# What is required
What is needed is the full set of records, word for word, with no pictures.

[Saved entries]
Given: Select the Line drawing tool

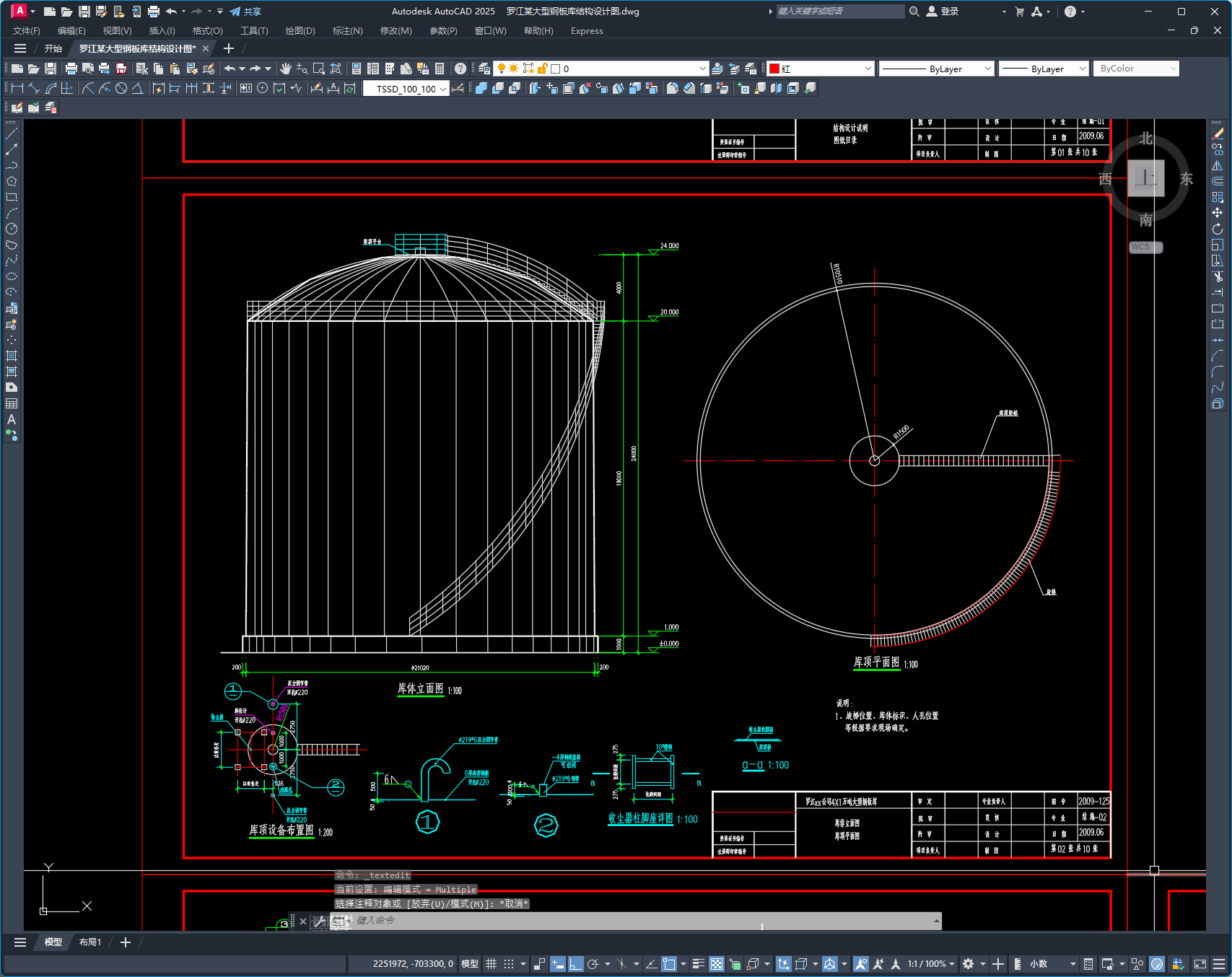Looking at the screenshot, I should tap(12, 133).
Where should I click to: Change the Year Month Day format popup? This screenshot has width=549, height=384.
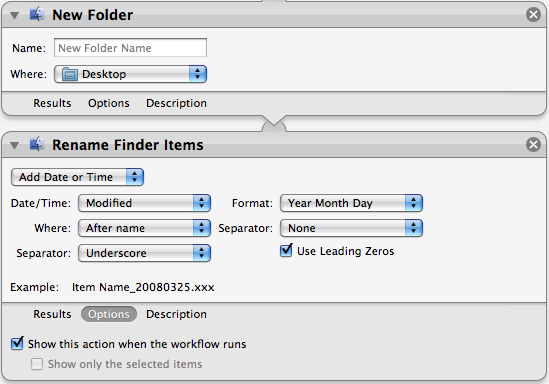pyautogui.click(x=352, y=203)
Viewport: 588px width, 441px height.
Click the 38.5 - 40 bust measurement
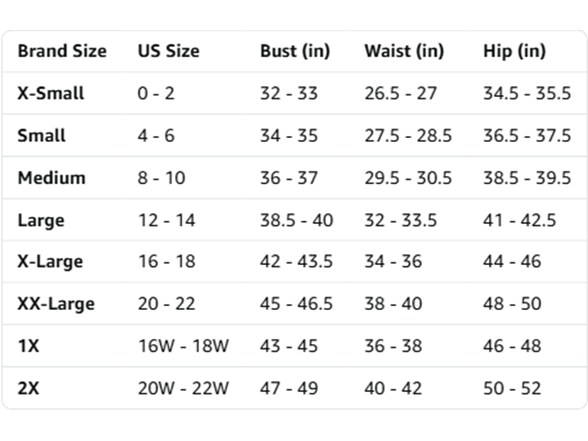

# Response to this task
Given: Select the Line drawing tool

Looking at the screenshot, I should tap(12, 133).
Where should I click to: Change the Year Month Day format popup? This screenshot has width=549, height=384.
pyautogui.click(x=352, y=203)
Viewport: 588px width, 441px height.
Click the 38.5 - 40 bust measurement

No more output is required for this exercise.